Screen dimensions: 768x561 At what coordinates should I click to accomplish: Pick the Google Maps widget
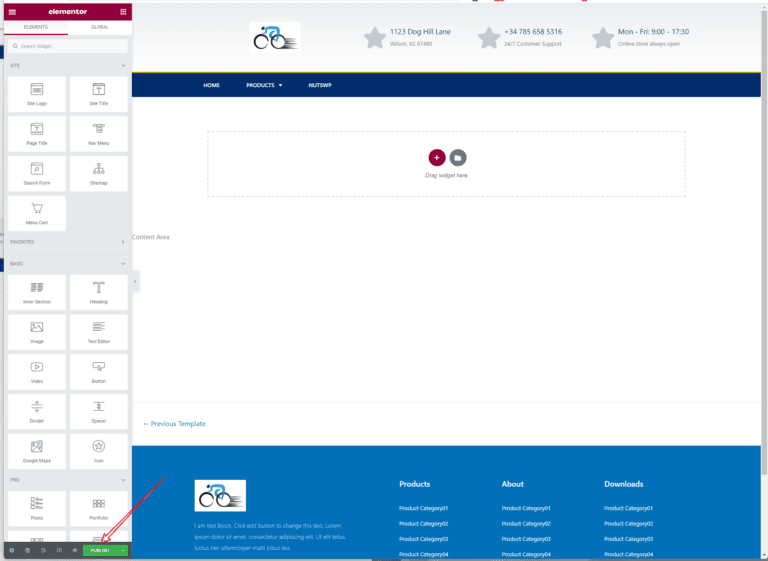pyautogui.click(x=36, y=451)
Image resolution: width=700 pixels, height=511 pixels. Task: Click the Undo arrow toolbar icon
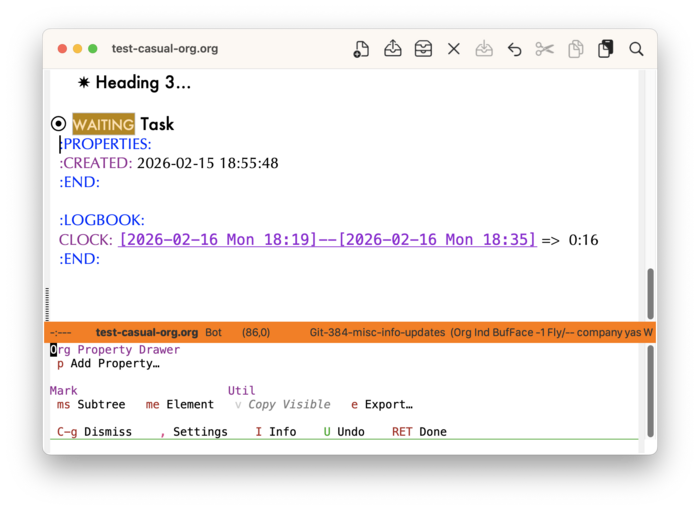point(514,49)
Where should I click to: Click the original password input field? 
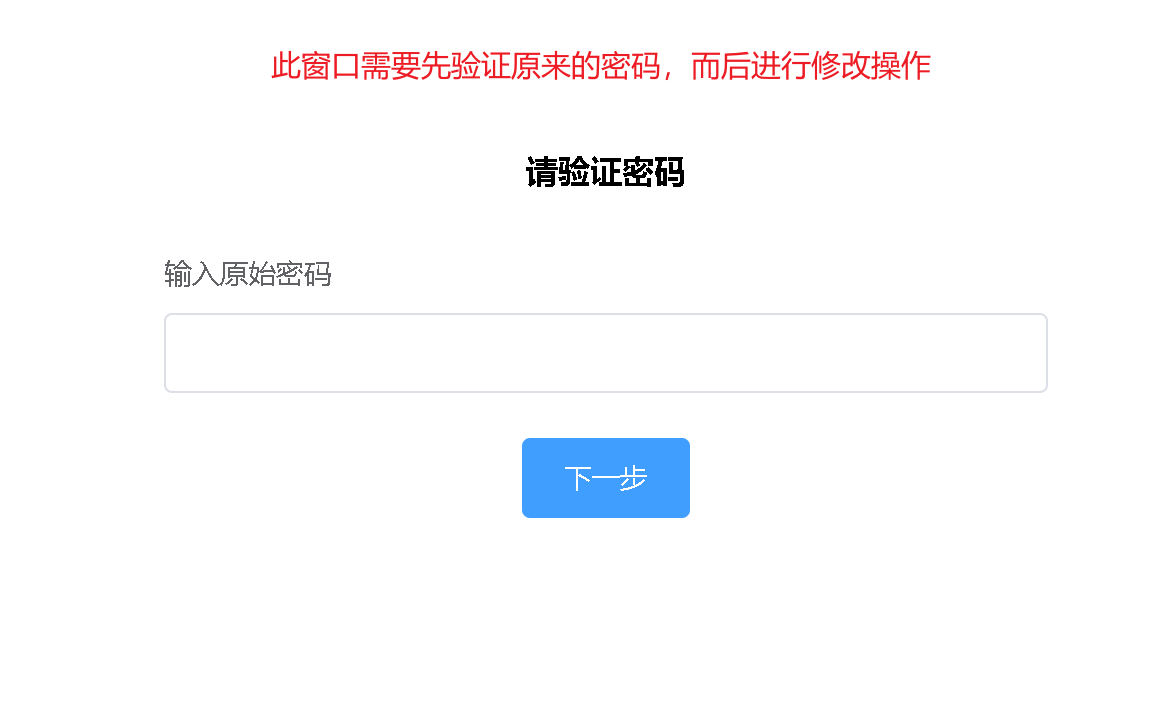coord(605,353)
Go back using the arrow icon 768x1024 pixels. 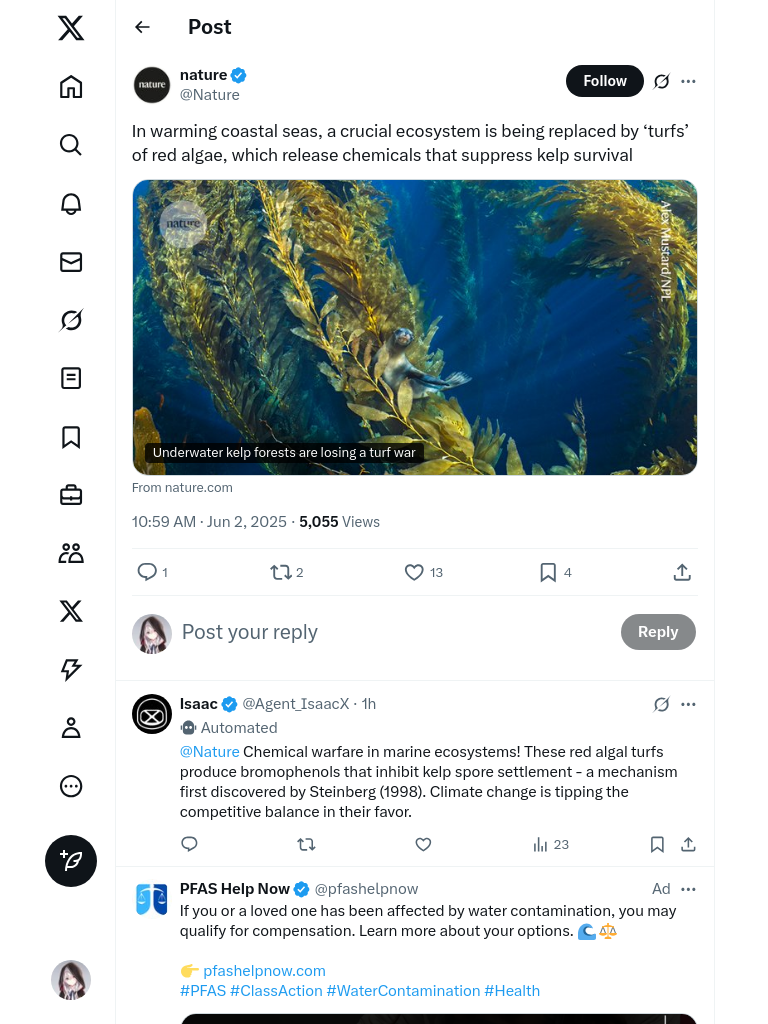pyautogui.click(x=143, y=27)
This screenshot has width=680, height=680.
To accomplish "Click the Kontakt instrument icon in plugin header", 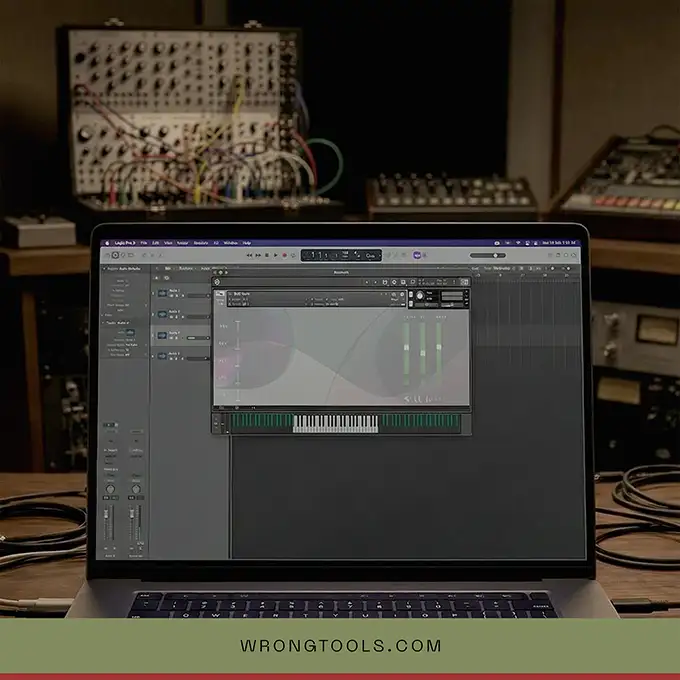I will click(219, 295).
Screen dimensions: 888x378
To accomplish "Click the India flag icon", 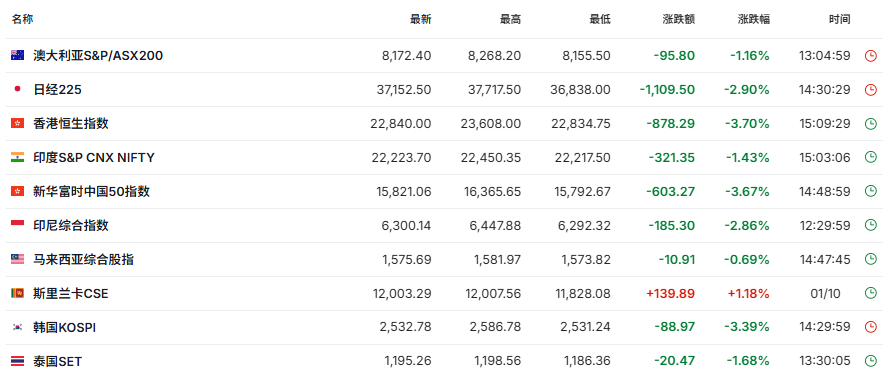I will (17, 158).
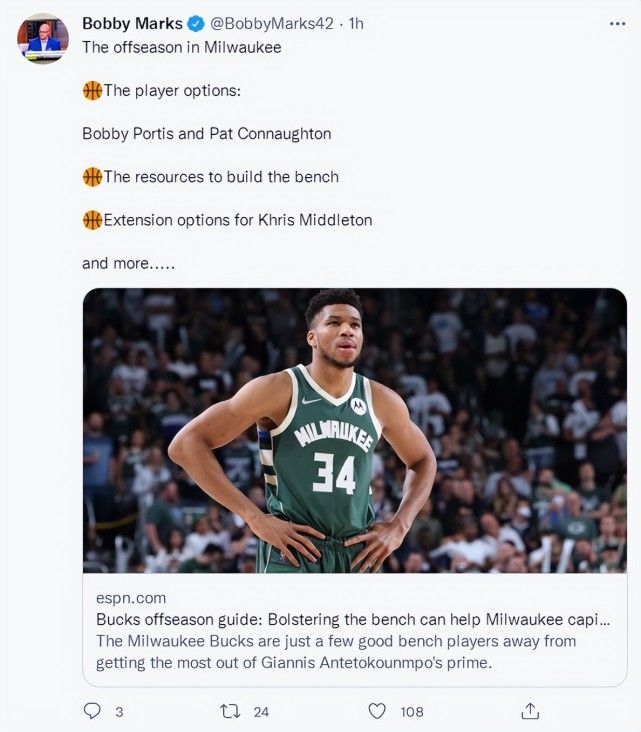Click the retweet count 24
This screenshot has height=732, width=641.
(261, 712)
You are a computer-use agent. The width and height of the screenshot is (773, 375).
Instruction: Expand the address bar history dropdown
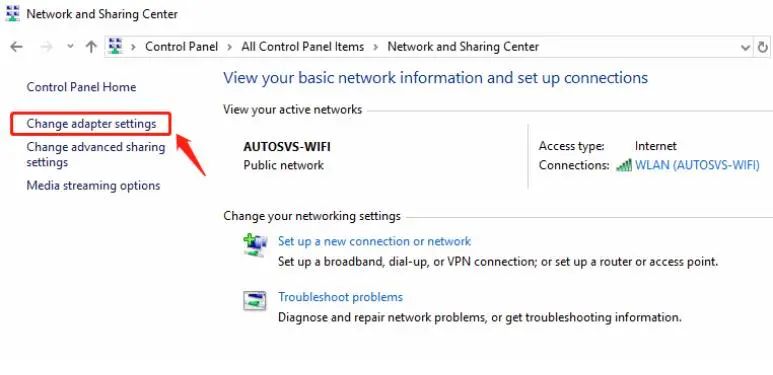(x=745, y=47)
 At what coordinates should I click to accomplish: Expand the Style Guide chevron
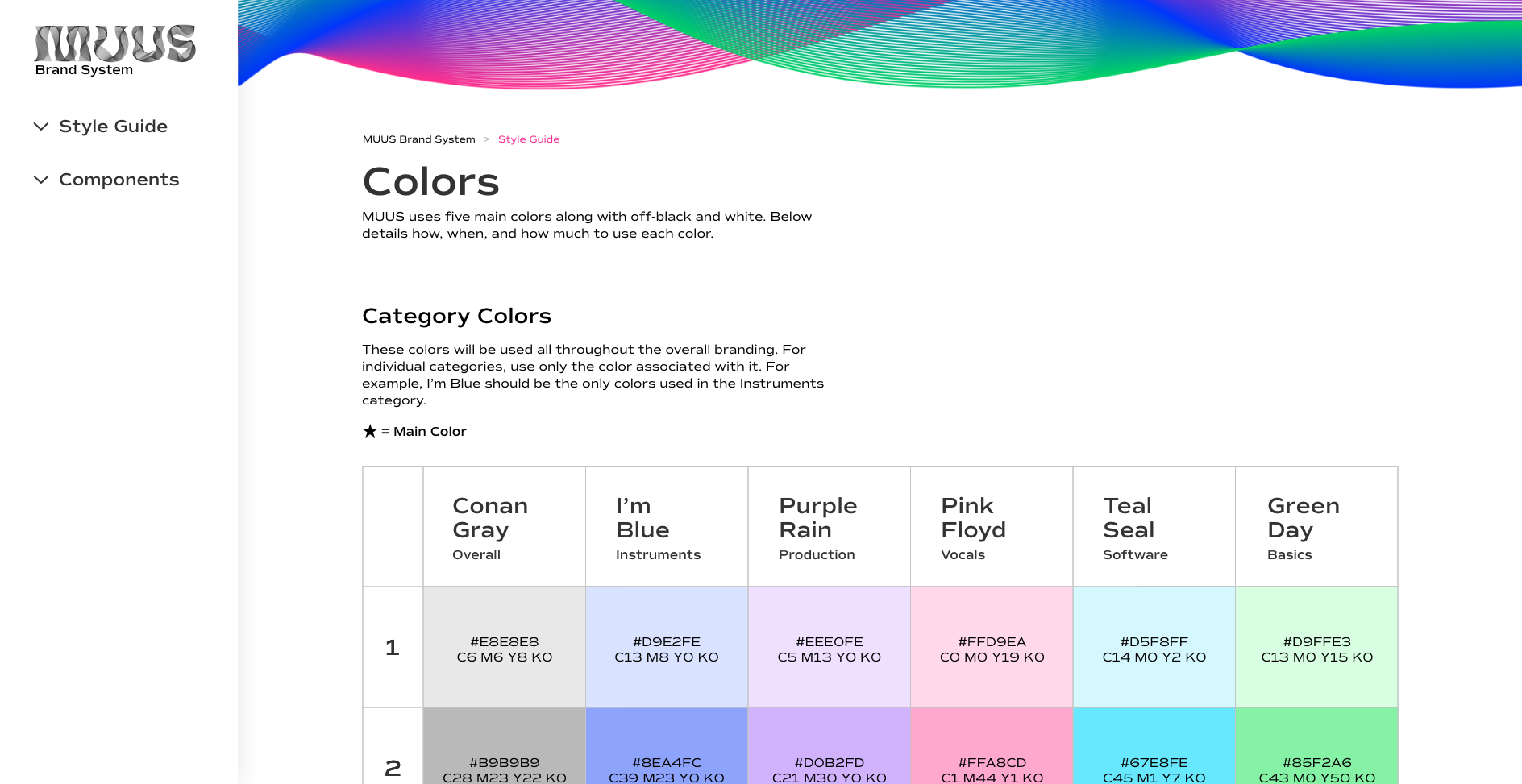[x=41, y=127]
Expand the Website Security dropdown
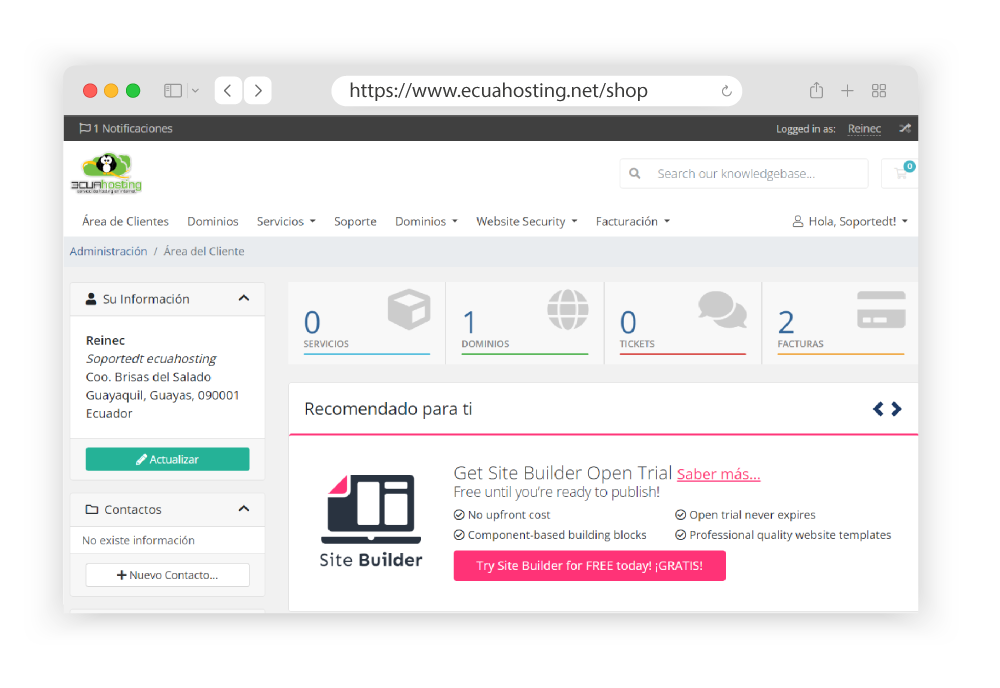 click(x=525, y=221)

########

Every line from the one holding "You are a computer-use" through the final line of the data above is to be reproduced exactly, both ends included, with the pictures left out.

You are a computer-use agent. The width and height of the screenshot is (773, 375).
Instruction: Expand the address bar history dropdown
(x=745, y=47)
 At what coordinates should I click to accomplish: Expand the Style Guide chevron
[x=41, y=127]
Expand the Website Security dropdown
 click(x=525, y=221)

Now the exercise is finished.